▸ **Aufgaben**
**A)** Tausche im Interview mit Unprocessed „Line-up-Wechsel“ gegen „Besetzungswechsel“ und gib dabei das Stück von „David: Wir sind“ bis „seit 2013-14, richtig?“ wieder.
**B)** Setze das Interview mit Unprocessed nach seinem letzten Satz fort.

▸ **Lesetext**
__________
Erster Tag beim Euroblast Festival 2022. Ganz spontan erklären sich David John Levy und Leon Pfeifer von Unprocessed dazu bereit, ein Interview, kurz vor ihrer Show auf der Hauptbühne, durchzuführen.
Wenn man nach Unprocessed googelt, ist von fünf Mitgliedern die Rede. Auf Fotos und In den Videos seid ihr aber zu viert? Es gibt aber auch Fotos, wo ihr zu fünft seid. Also wie viele seid ihr denn jetzt?
David: Wir sind vier. (Gelächter – Anm. der Red.) Es hat sich Anfang 2020 verändert. Vorher waren wir zu fünft. Christopher (Talosi – Anm. der Red.) ist nicht mehr dabei.
Ihr hattet auch vorher mehrere Line-up-Wechsel seit 2013-14, richtig?
David: Also wir Beide (David und Leon – Anm. der Red.) sind eigentlich auch noch die jüngeren Mitglieder, so gesehen. Wir sind seit 2017 in der Band. Die Band gibt es aber schon seit 2014. Allerdings hatten wir beide vorher ein anderes Projekt, auch in Wiesbaden, und unsere alte Band hat immer mit Unprocessed im Doppelpack gespielt, so auf lokaler Ebene. Und haben dann auch unsere erste Tour tatsächlich zusammen gemacht. 2015 war das. Die Tour haben wir auch komplett selbst zusammengebucht. Das heißt, wir waren gefühlt schon immer zusammen in der Band- Aber 2017 hat sich das dann so herauskristallisiert. Und ja, ist aber auch alles cool, vor allem mit Talosi. Mit dem arbeiten wir auch immer noch eng zusammen. Der war auch schon vorher Support & Visual Mastermind bei uns.
Wir vier sind halt wirklich der Kern. Wir lassen für die Band auch wirklich alles komplett stehen und liegen und bringen jedes Opfer, was erforderlich ist. Und das Bandleben ist auch ein Lifestyle, der auch nicht nur geil ist. Und dafür muss man sich auch entscheiden, das aktiv zu machen.
__________
▸ **Daten**

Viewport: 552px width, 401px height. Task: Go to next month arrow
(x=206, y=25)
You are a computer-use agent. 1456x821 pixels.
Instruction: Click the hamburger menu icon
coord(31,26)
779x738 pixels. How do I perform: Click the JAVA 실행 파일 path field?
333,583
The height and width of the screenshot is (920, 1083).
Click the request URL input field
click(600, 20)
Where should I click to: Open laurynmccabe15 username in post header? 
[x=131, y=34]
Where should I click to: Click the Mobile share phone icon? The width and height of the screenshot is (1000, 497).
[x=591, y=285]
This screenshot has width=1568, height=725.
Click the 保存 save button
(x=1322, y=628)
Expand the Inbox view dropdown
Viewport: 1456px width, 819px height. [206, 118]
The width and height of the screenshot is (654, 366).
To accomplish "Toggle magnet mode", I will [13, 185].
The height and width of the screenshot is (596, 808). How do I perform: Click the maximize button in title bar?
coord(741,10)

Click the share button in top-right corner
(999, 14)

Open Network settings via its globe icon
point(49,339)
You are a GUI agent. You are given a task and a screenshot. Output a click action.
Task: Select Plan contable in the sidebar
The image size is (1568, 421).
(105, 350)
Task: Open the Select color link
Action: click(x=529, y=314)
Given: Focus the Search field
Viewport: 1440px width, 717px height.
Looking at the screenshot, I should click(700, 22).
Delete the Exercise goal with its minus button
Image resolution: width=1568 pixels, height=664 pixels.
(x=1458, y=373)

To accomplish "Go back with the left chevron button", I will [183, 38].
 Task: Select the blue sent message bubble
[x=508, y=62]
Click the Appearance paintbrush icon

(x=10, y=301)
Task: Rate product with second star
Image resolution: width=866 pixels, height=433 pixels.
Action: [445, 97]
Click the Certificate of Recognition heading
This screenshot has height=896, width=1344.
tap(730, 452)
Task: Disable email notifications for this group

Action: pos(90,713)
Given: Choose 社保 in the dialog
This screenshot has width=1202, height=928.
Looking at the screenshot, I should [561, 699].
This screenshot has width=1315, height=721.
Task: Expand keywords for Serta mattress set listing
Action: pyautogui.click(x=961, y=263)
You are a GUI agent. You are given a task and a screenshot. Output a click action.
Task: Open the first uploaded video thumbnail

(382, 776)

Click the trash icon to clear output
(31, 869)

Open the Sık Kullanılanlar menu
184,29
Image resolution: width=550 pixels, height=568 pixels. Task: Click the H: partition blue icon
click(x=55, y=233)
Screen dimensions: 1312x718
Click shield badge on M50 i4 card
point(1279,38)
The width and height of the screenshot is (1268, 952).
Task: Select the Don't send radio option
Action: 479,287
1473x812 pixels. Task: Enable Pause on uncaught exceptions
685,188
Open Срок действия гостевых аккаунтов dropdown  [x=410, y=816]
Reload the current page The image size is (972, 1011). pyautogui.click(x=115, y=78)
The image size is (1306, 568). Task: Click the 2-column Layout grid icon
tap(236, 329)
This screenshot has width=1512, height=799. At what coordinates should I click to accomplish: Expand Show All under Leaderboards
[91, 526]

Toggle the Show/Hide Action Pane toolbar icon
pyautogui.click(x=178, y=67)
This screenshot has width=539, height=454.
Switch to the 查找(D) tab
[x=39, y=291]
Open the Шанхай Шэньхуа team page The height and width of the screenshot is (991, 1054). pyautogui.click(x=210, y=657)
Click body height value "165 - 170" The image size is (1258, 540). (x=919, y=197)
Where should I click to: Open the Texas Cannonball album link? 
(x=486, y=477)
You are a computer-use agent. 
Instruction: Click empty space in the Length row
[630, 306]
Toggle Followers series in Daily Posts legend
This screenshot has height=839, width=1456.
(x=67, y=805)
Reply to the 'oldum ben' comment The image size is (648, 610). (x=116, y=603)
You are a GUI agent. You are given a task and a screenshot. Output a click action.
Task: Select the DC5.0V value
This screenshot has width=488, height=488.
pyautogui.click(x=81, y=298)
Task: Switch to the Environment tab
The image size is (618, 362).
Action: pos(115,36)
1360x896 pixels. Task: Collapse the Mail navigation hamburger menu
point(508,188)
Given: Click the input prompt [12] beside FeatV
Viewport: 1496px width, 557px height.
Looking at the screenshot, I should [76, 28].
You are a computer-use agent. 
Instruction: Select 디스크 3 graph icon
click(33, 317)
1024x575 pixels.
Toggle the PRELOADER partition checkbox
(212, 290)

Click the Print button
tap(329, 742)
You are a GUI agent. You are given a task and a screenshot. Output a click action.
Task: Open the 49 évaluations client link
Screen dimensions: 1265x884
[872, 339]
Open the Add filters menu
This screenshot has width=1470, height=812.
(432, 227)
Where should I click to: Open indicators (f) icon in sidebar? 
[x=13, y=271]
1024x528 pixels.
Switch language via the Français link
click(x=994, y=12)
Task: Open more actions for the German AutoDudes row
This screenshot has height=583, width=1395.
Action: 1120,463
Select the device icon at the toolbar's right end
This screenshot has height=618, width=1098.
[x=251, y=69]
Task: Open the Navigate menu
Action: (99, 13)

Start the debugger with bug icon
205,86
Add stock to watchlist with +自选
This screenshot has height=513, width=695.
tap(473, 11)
__________
▸ **Lösungen**
**A)**
David: Wir sind vier. (Gelächter – Anm. der Red.) Es hat sich Anfang 2020 verändert. Vorher waren wir zu fünft. Christopher (Talosi – Anm. der Red.) ist nicht mehr dabei.
Ihr hattet auch vorher mehrere Besetzungswechsel seit 2013-14, richtig?

**B)**
Ich muss leider gestehen, dass ich euer Material noch nicht so gut kenne, wie ich es gerne möchte. Aber die Sachen, die ich bisher gehört und gesehen habe, strotzen nur so vor Kreativität. Ist das die gesamte Band oder gibt es einen Mastermind, der hinter diesem enormen Output steht?
Leon: Also Manu (Manuel Gardner Fernandes – Anm. der Red.) und David sind, würde ich sagen, die Haupt-Songwriter. Manu ist halt durch seine Gitarre und Vocals automatisch sehr im Vordergrund. Er schreibt auch die meisten Riffs und ist die Stimme der Band. Das heißt, er hat auf dem Endprodukt den Part, der am meisten im Vordergrund steht. David macht ganz viele Electronics und ist auch super viel im Songwriting drin. Er schreibt die ganzen Lyrics und ist alleine schon deshalb eine Hauptantriebskraft. Aber wenn immer es geht, sind wir alle bei den Sessions und gucken, dass es ein Gemeinschaftsprojekt wird.
Ich hatte jetzt auch nicht gesehen, dass irgendwie einzelne Namen bei den Songcredits aufgeführt wurden, sondern da steht immer die Band. Und das ist ja nicht bei jeder Band so. Es gibt es ja auch bei Bands, wo dann haarklein aufgedröselt wird, wer welche Credits da irgendwie hat?
David: In der Band gibt es eben auch nicht nur diesen einen kreativen Teil, sondern jeder bringt sich an anderen Stellen ein. Und deswegen führen wir uns immer alle als Songwriter auf. Das haben wir ganz cool geregelt innerhalb der Band.
Nun wollte ich doch heute mal den Kontrast zwischen Debüt und aktuellem Album hören, und hab deshalb mal in “In Concretion” reingehört, welches, vermute ich mal, in Eigenregie entstanden ist. “Gold” hingegen kommt durch Universal.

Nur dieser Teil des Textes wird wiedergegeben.